Simple anti-virus software is no longer enough for most companies, and businesses owners and managers are advised to treat this matter with diligence.

However, while 74% of companies say that cybersecurity issues are a point of high priority for senior management, only 33% of surveyed companies have a formal cybersecurity policy in place, and just 11% have a protocol in place for when an attack happens. 

Indeed, 2017 has seen a sharp rise in the number of cyber-attacks, which are growing more pernicious and difficult to manage. 

The days of installing basic anti-malware and expecting that to deal with the problem are over and companies need to look for bigger and better options – and a lot of these involve helping one another.

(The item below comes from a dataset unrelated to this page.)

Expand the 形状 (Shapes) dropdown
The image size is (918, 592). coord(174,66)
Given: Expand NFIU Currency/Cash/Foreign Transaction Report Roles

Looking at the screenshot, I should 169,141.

According to Fortune.com, 75% of cyber-attacks can spread from Victim 0 to other victims within 24 hours, and 40% of cyber-attacks can spread within the hour. As such, it has been argued that crowdsourced threat intelligence can provide a stronger form of defence – the strength of the many is greater than the strength of the one. 

The concept revolves around the free sharing of potential threats, made easier through social networking, creative commons, and open source software development. 

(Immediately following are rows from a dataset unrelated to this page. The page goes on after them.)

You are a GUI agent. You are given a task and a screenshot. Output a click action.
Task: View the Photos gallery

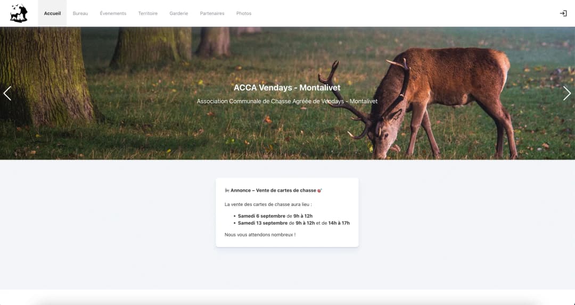tap(244, 13)
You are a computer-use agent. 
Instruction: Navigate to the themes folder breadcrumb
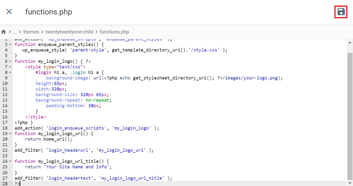tap(31, 32)
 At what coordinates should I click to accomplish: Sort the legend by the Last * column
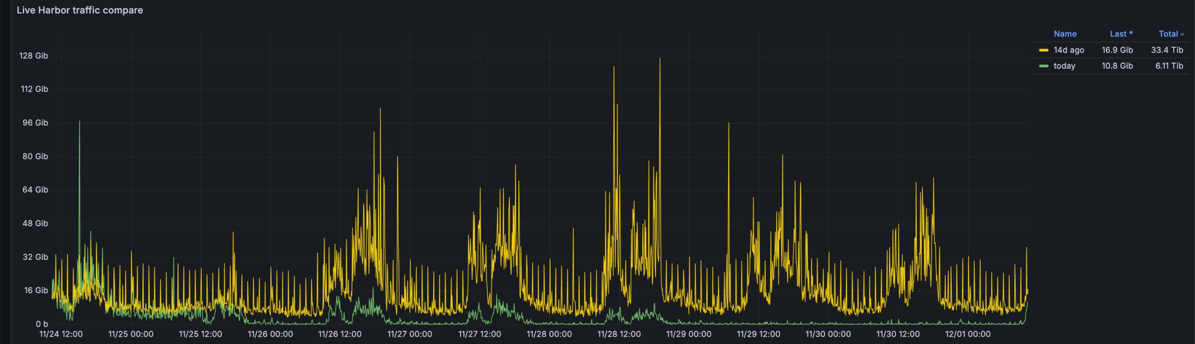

Crowdsourcing in cybersecurity functions on an organisational level, which implores customers to report possible attacks; on a governmental level, with the government using white-hat hackers to source out issues; and on a vendor level, which aggregates crowdsourced information in order to provide better defence and mitigate problems. 

Crowdsoucing and Cybersecurity


Indeed, crowdsourcing works to a company's favour and covers three important areas. The first is collaborating for a specific cause. Networks can be fortified through the shared expertise of cybersecurity specialists. Secondly, intelligence can be shared. 

For example, Facebook supported a group called ThreatExchange that enabled users to share information about security threats. 

Even the US Army Research Lab opened their files on GitHub to allow information on threats to be shared. One of the most influential uses of crowdsourcing is offering rewards for ethical hackers in order to test the integrity of their security systems. By mocking a hack attack, yet ensuring no malice will occur afterwards, companies can test their systems against genuine hackers.

It makes total sense in our age of interconnectivity, of the greatest companies acting as conduits for content created by the masses for the masses (Facebook, Twitter, Instagram), that having the people have a stake in their own online protection. 

Citizens are suggested to mention any suspicious activity of physical crime, so crowdsourcing just passes on the information about possible digital crimes. That is why it is cybersecurity’s greatest ally.